If my math is correct:
$$\Gamma(f(x))=\displaystyle \int_0^\infty e^{-t}t^{f(x)-1}dt$$
$$\frac{\partial}{\partial x}\Gamma(f(x))=\displaystyle \int_0^\infty e^{-t}f^\prime (x)\textrm{ln}(t)t^{f(x)-1}dt$$
$$=f^\prime (x)\displaystyle \int_0^\infty e^{-t}\textrm{ln}(t)t^{f(x)-1}dt$$
But here I get stuck. The integral is tantalizingly close to the definition of $\Gamma(f(x))$, except for the $\textrm{ln}(t)$ term.
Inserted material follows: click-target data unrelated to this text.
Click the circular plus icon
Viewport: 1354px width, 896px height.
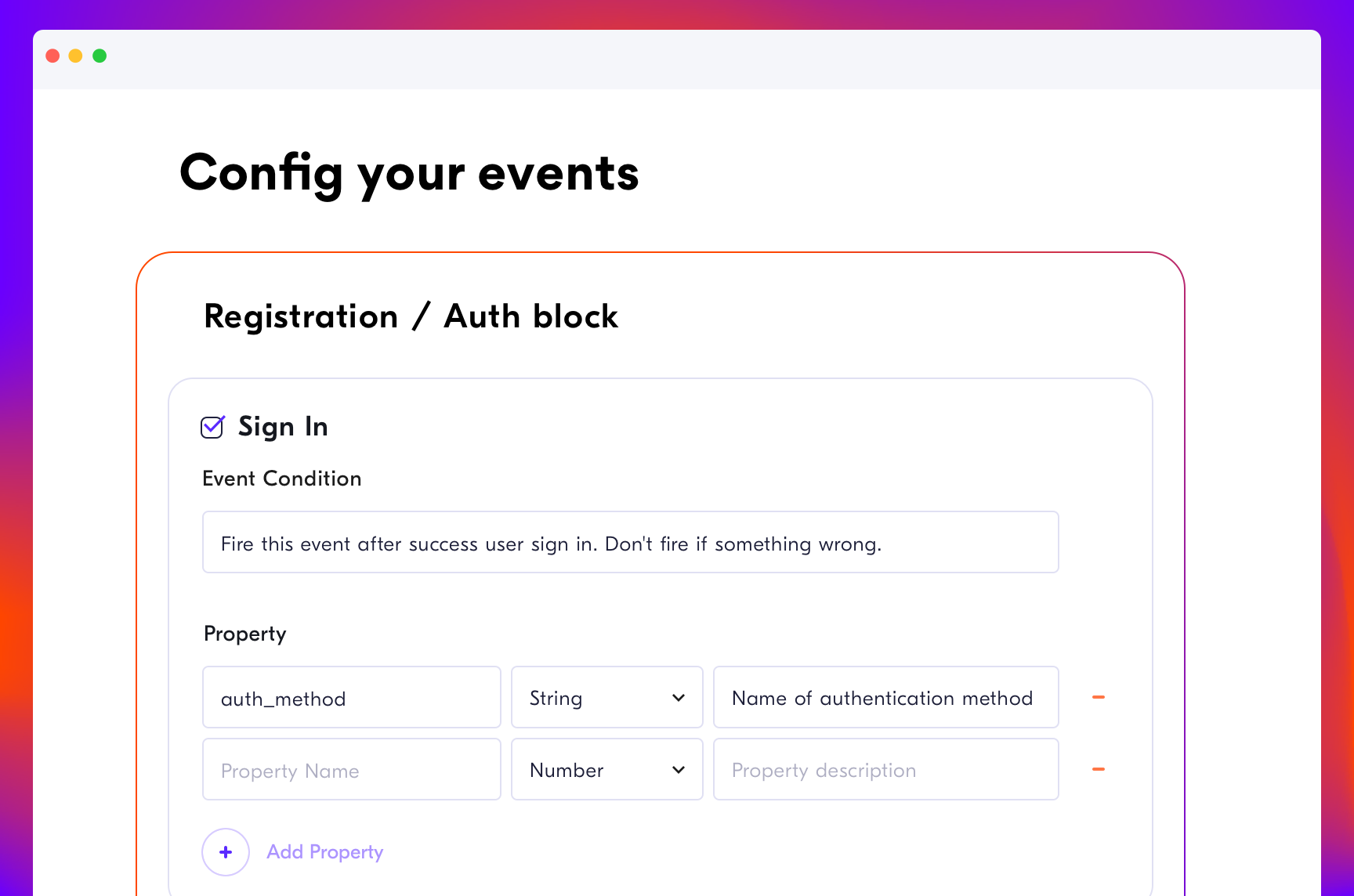(x=226, y=852)
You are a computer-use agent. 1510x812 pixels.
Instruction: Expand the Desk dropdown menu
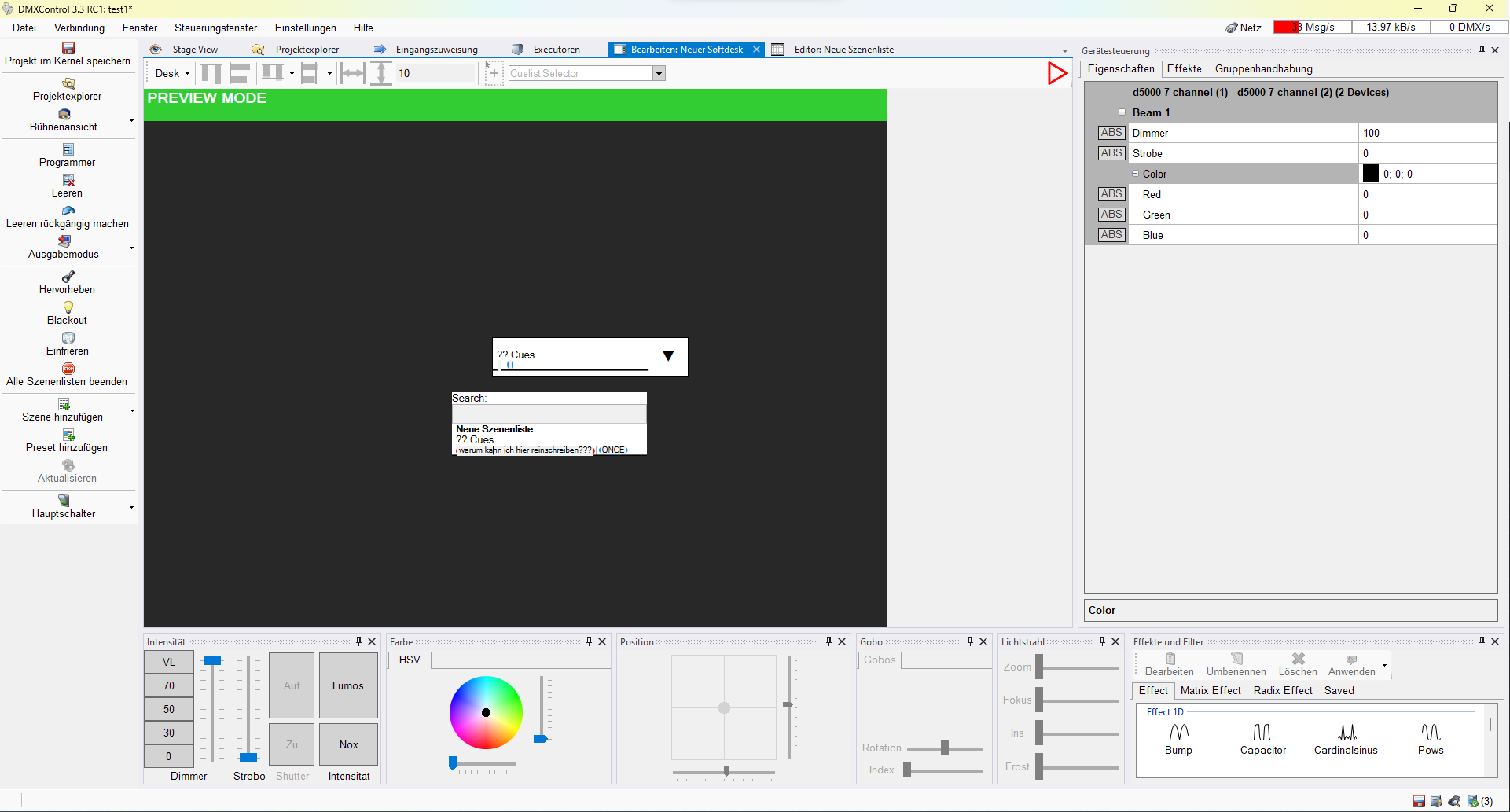pos(173,73)

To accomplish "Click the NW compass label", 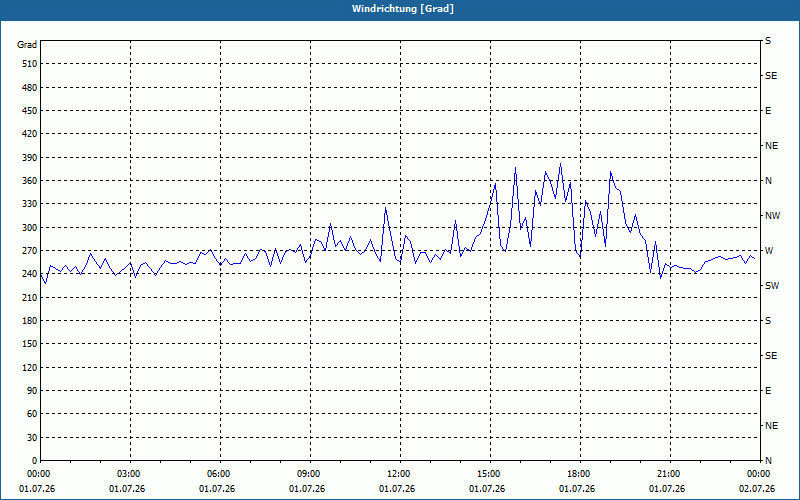I will tap(772, 216).
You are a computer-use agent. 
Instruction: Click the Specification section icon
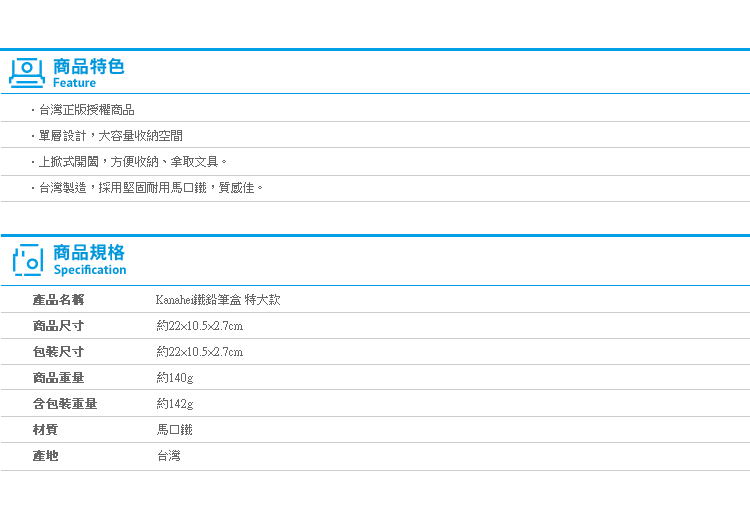point(28,260)
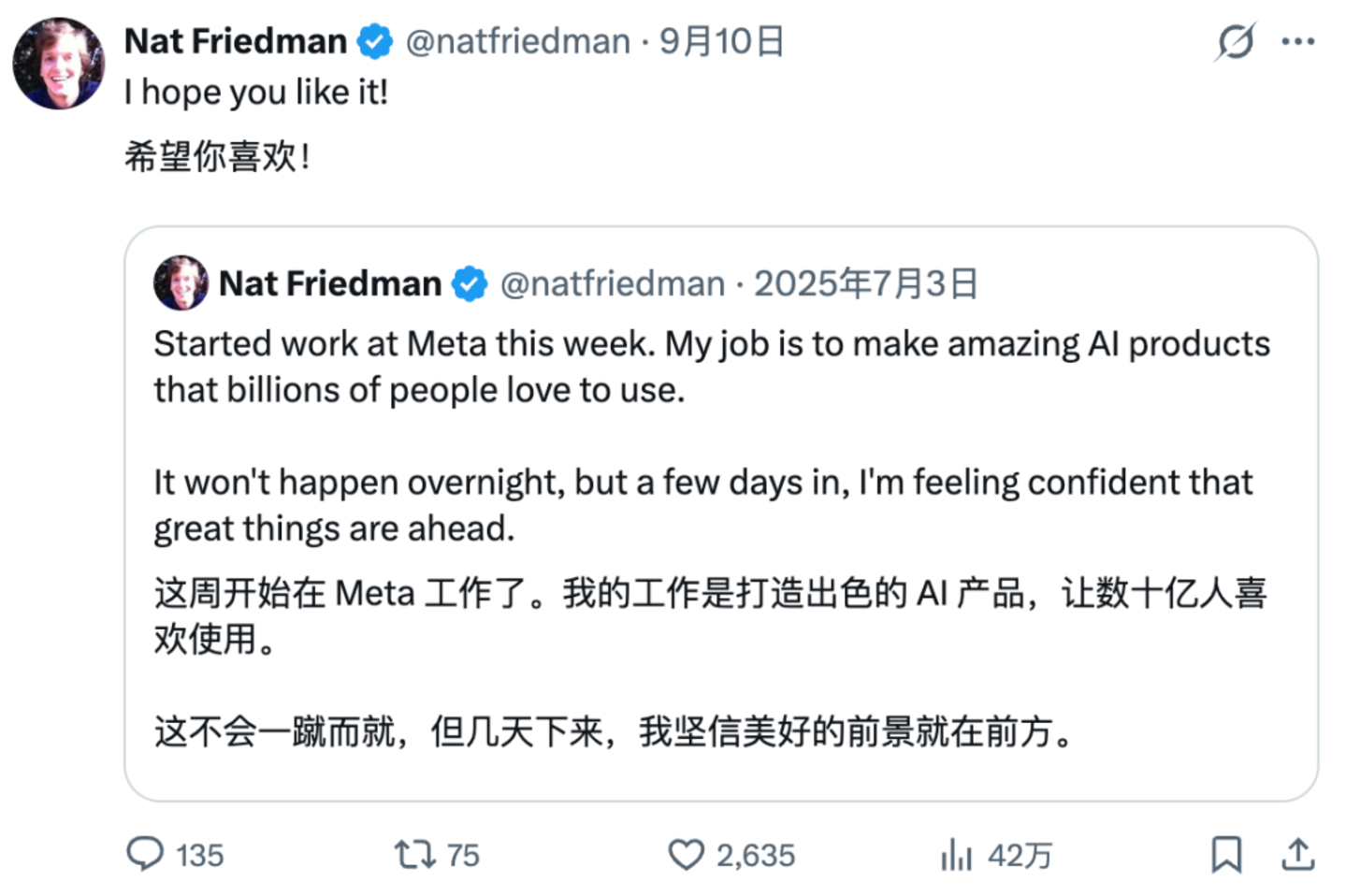This screenshot has width=1346, height=896.
Task: Open view analytics bar chart icon
Action: 957,854
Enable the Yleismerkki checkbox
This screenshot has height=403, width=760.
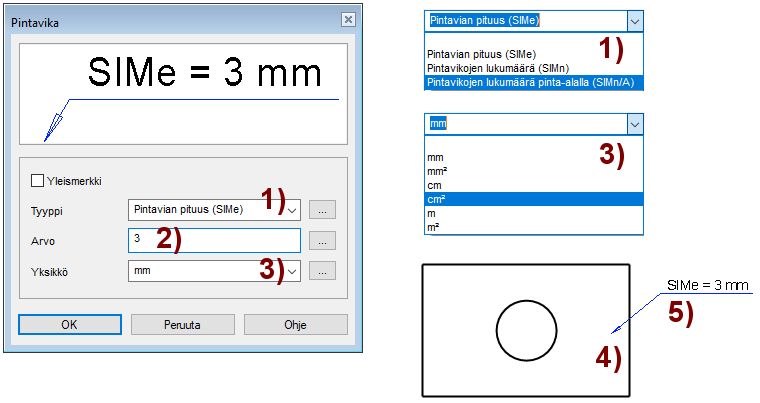pyautogui.click(x=39, y=181)

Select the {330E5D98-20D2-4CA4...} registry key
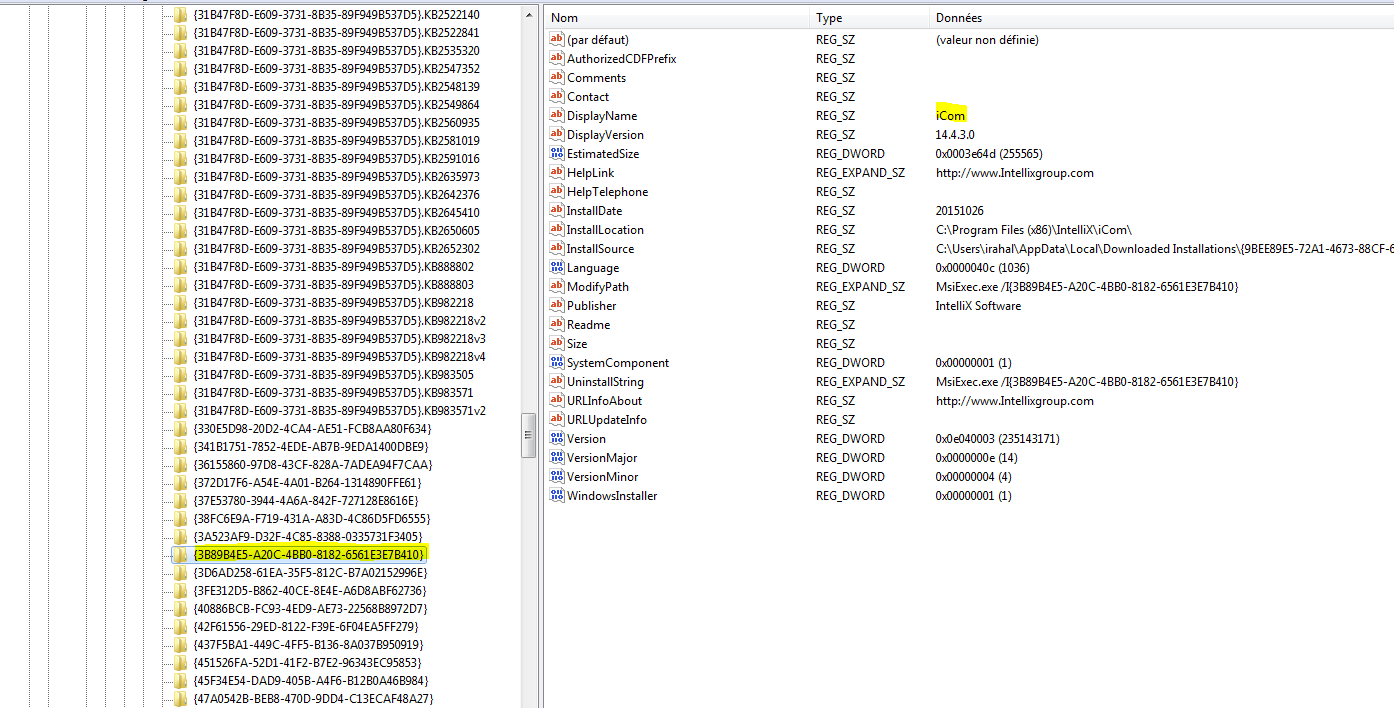[x=312, y=429]
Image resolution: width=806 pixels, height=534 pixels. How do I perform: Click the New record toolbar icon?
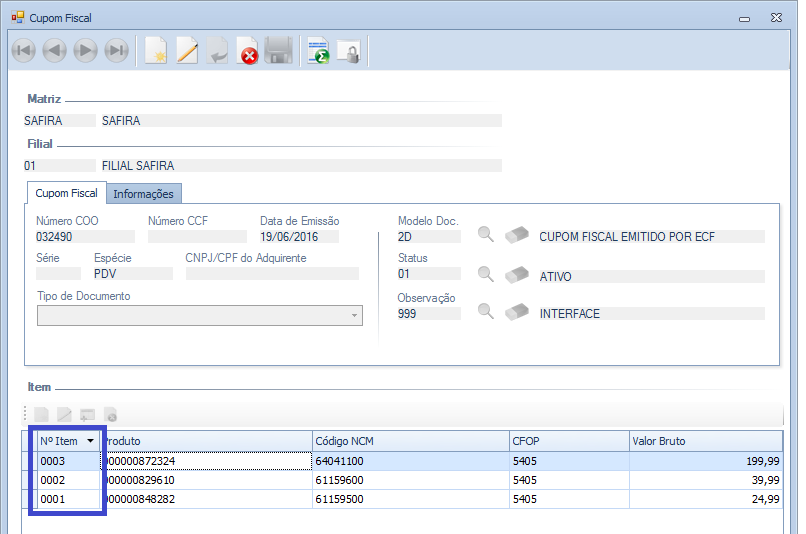point(155,51)
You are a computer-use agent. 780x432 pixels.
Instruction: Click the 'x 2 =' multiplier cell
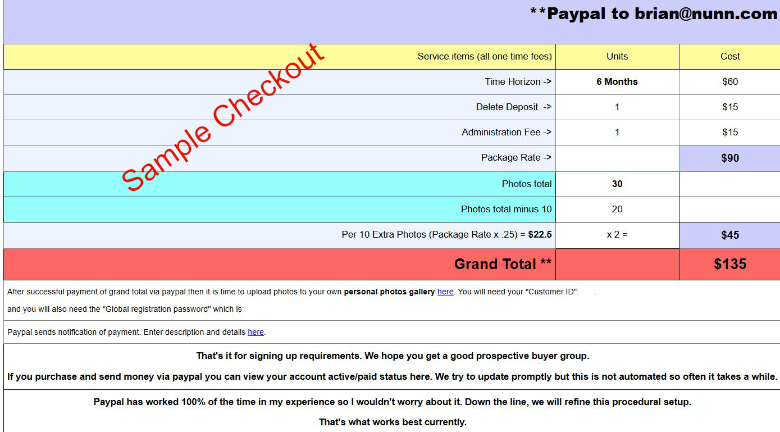coord(617,235)
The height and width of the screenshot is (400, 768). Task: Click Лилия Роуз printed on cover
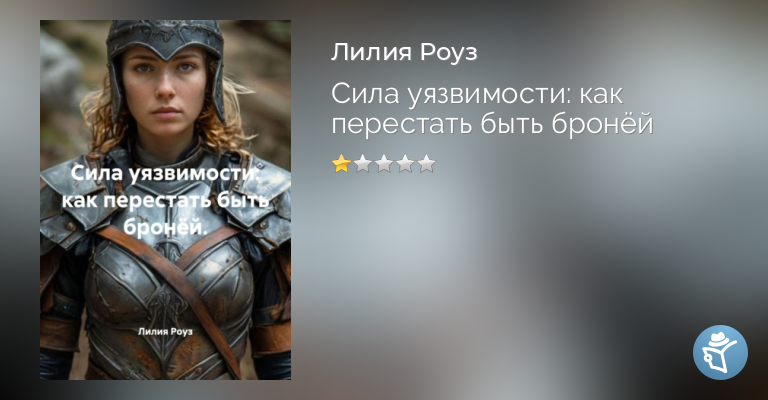165,331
I've tried integration by parts to resolve the integral but no luck so far.
I'm hoping to find a formula for $\frac{\partial}{\partial x}\Gamma(f(x))$ that can be expressed from the terms: $\Gamma(f(x))$, $\Gamma^\prime(x)$, or $\Gamma(x)$ and therefore can be calculated in the R program I'm running.
By the chain rule for derivatives. $$\partial_x\Gamma(f(x))=\Gamma^\prime(f(x))f^\prime(x). $$ Now using the digamma function defined by $\psi(x)=\partial_x\log\Gamma(x)$ we easily derive $\Gamma^\prime(x)=\Gamma(x)\psi(x)$; hence, $$\partial_x\Gamma(f(x))=\Gamma(f(x))\psi(f(x))f^\prime(x). $$
Edit:
Based on OPs comments we may also use this approach:
By the chain rule and definition of digamma $$\partial_x\log\Gamma(f(x))=\psi(f(x))f^\prime(x). $$ But it is also true that $$\partial_x\log\Gamma(f(x))=\frac{\partial_x\Gamma(f(x))}{\Gamma(f(x))}. $$ Combining these equalities and rearranging to solve for $\partial_x\Gamma(f(x))$ gives the desired result.